(INSTRUCTIONS TO FOLLOW)
Copy out every line in the material below that contains the word "arrow".

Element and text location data
[BEGIN]
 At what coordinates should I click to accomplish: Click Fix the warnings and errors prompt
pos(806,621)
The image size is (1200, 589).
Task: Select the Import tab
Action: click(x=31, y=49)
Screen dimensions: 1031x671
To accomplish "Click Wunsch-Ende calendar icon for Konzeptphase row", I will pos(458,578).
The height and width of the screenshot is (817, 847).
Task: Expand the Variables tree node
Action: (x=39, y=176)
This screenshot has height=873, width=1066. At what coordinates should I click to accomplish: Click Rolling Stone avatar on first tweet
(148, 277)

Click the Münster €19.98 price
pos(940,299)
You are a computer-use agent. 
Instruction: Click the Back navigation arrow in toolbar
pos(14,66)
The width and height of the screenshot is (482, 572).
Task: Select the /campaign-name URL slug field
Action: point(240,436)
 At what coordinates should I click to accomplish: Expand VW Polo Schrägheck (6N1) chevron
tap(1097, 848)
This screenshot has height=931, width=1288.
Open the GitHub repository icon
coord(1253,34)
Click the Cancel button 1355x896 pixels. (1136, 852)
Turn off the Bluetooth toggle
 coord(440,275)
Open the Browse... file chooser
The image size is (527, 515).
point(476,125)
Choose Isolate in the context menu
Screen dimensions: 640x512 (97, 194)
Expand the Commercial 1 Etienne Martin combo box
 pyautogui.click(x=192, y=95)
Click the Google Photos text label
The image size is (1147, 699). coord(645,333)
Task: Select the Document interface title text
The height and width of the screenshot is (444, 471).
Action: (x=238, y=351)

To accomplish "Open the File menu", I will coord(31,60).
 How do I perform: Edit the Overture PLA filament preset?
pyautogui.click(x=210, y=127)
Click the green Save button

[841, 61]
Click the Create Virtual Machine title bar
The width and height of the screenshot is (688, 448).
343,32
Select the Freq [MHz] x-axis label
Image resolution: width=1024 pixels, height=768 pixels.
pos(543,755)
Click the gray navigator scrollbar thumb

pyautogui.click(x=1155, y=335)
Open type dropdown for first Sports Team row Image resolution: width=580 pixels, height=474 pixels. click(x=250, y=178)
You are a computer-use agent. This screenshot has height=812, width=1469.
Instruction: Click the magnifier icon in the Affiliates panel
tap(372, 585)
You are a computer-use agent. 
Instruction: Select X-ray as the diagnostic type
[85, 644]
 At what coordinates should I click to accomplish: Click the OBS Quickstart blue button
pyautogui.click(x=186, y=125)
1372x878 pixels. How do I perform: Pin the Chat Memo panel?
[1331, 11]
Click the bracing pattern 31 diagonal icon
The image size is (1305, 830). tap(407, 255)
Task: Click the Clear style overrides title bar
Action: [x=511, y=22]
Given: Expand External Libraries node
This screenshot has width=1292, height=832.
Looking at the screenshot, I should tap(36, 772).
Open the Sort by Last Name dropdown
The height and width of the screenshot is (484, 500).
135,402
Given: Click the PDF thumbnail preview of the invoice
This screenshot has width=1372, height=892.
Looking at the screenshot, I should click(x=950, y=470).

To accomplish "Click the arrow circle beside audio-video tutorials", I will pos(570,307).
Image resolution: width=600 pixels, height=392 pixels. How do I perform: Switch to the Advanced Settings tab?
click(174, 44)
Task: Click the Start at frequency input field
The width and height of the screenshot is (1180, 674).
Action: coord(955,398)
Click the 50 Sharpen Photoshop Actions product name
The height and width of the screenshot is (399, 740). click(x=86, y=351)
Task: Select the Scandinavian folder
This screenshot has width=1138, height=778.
[END]
(ANSWER TO THE TASK)
Instruction: Click the Back navigation arrow in toolbar
To accomplish "Click the arrow circle beside audio-video tutorials", I will pos(570,307).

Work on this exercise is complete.